The final text of the budget reconciliation bill includes changes requested by a handful of Republican senators who were on the fence about it, particularly Alaskan senator Lisa Murkowski who was opposed to the inclusion of an excise tax that had been proposed for renewable energy projects. While that tax has been removed, it still eliminates the Energy Efficient Home Improvement Credit (25C), Residential Clean Energy Credit (25D), and New Energy Efficient Home Credit (45L) by the end of the year. Ari Matusiak, CEO and founder of Rewiring America, described the bill as a “senseless energy price hike for American families.”
“Eliminating the home energy credits means fewer households can afford heat pumps, rooftop solar, or insulation — proven upgrades that cut bills and ease pressure on the grid,” he said.
“The bill is still devastating for the clean energy transition,” Gretchen Goldman, president of the Union of Concerned Scientists, said. “It would spike energy costs, threaten energy reliability, and strand hundreds of billions of dollars in clean energy and transportation investments along with the tens of thousands of domestic jobs that come with them.”
Meanwhile, the bill puts the government’s thumb on the scale in a big way for the fossil fuel industry. New analysis from United to End Polluter Handouts, a consortium of environmental nonprofits including Friends of the Earth and Food and Water Watch, shows the bill includes nearly $18 billion in new giveaways to the fossil fuel industry over the next ten years. That’s on top of the $170 billion in taxpayer-funded subsidies the industry is already set to receive over the next decade.

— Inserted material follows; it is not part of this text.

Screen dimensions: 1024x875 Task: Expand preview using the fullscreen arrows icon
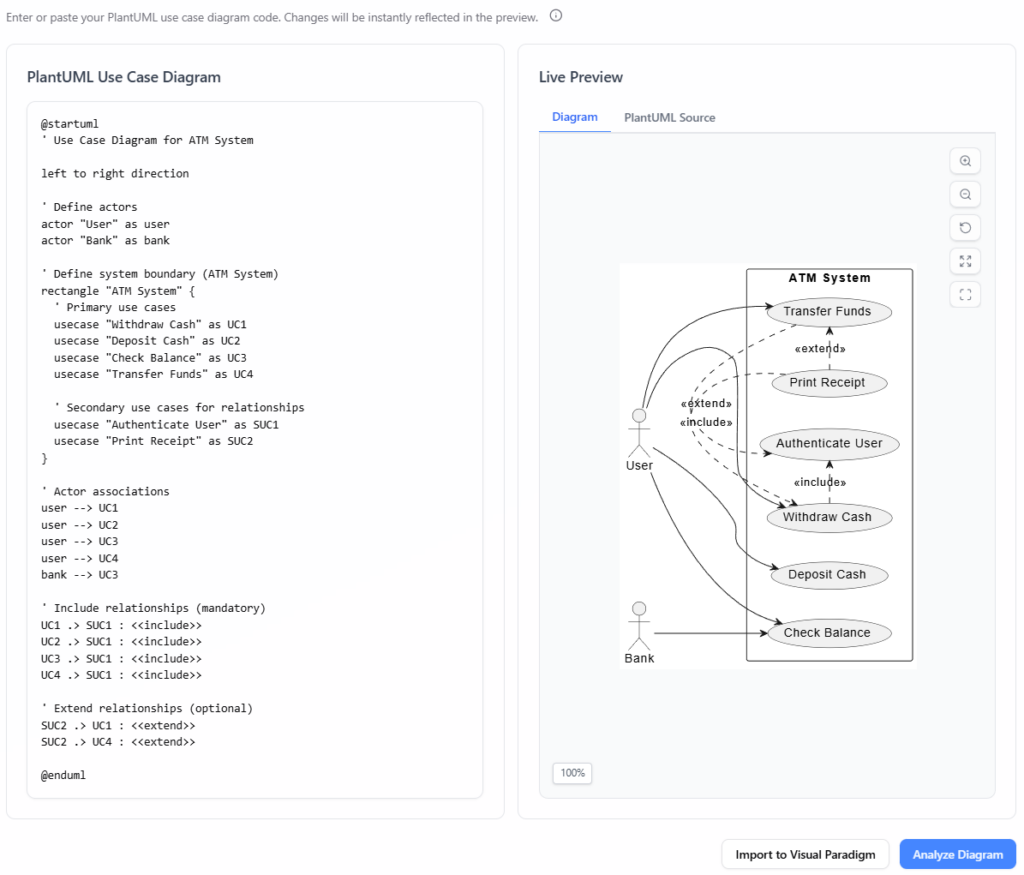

“This is the largest-ever transfer of wealth from working-class people to the wealthy,” Collin Rees, with Oil Change International, said. “It strips healthcare from 17 million people, forces kids go to school hungry, allows corporations to further pollute our air and water, destroys thousands of clean energy jobs, and puts us all at greater risk from climate disasters — all to pay for tax cuts for billionaires and handouts to the Big Oil CEOs who bought access to Trump.”
According to the Committee for a Responsible Federal Budget, a nonpartisan, non-profit organization committed to educating the public on issues with significant fiscal policy impact, the Senate budget bill would add $4 trillion to the U.S. deficit through 2034, $1 trillion more than the version of the bill that passed the House earlier this year. “The bill also relies on a number of arbitrary expirations,” the group noted in a statement about the bill. “If made permanent, it would add $5.4 trillion to the debt. The Senate also employed a ‘current policy’ gimmick to mask most of its borrowing and avoid the ‘Byrd rule’ against adding to long-term borrowing.”
“The level of blatant disregard we just witnessed for our nation’s fiscal condition and budget process is a failure of responsible governing,” Maya MacGuineas, president of the Committee for a Responsible Federal Budget, said. “These are the very same lawmakers who for years have bemoaned the nation’s massive debt, voting to put another $4 trillion on the credit card.”
The bill now heads back to the House, which has to approve the changes introduced by the Senate. It is expected to pass easily there, with the goal of putting it on President Trump’s desk to sign on the 4th of July, American Independence Day.